**Work order**
List each line of the data that holds the string "will", please.

*** Opening of Records for processing ***

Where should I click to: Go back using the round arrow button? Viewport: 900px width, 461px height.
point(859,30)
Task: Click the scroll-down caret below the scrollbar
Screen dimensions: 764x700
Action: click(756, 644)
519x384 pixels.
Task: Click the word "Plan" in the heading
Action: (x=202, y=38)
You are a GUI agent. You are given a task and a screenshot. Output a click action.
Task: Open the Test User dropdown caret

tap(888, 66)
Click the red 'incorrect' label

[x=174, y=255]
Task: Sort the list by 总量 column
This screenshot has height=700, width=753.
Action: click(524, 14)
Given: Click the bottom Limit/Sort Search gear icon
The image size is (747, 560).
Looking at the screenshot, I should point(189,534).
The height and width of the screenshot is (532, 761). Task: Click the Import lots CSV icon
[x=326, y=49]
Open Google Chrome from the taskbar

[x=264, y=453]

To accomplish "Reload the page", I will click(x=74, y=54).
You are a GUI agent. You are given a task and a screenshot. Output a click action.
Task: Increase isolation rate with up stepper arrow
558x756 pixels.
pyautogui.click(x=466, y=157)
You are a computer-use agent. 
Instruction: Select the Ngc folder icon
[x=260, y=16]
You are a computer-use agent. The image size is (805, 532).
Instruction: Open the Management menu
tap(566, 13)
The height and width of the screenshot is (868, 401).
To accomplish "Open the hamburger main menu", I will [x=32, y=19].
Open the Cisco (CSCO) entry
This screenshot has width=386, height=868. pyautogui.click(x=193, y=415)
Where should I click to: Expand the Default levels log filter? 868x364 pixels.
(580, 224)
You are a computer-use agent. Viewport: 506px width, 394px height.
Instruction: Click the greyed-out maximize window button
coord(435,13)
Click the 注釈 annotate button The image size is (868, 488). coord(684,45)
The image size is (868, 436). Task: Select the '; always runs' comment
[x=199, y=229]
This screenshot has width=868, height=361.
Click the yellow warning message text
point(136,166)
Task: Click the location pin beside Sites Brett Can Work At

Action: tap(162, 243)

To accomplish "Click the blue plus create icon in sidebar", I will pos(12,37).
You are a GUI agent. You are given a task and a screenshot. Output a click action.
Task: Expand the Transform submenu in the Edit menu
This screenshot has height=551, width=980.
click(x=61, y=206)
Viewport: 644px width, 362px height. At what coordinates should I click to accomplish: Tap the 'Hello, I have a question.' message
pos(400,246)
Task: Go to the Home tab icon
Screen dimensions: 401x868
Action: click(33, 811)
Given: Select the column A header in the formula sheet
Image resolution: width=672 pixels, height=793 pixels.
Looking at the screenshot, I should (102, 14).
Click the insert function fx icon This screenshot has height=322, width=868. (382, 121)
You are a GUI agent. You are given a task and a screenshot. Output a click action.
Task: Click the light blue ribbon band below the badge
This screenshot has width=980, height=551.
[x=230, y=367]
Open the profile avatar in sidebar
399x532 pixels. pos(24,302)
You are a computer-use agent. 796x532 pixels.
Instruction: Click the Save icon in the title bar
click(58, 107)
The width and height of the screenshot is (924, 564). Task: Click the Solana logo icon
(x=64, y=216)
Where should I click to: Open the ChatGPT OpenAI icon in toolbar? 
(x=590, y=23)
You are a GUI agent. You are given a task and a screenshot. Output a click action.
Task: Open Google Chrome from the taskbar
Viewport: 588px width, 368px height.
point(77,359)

*** Close of Records for processing ***

**Task answer**
To accomplish "Reload the page", I will click(x=74, y=54).
To accomplish "Open the hamburger main menu", I will [x=32, y=19].
To accomplish "Click the blue plus create icon in sidebar", I will pos(12,37).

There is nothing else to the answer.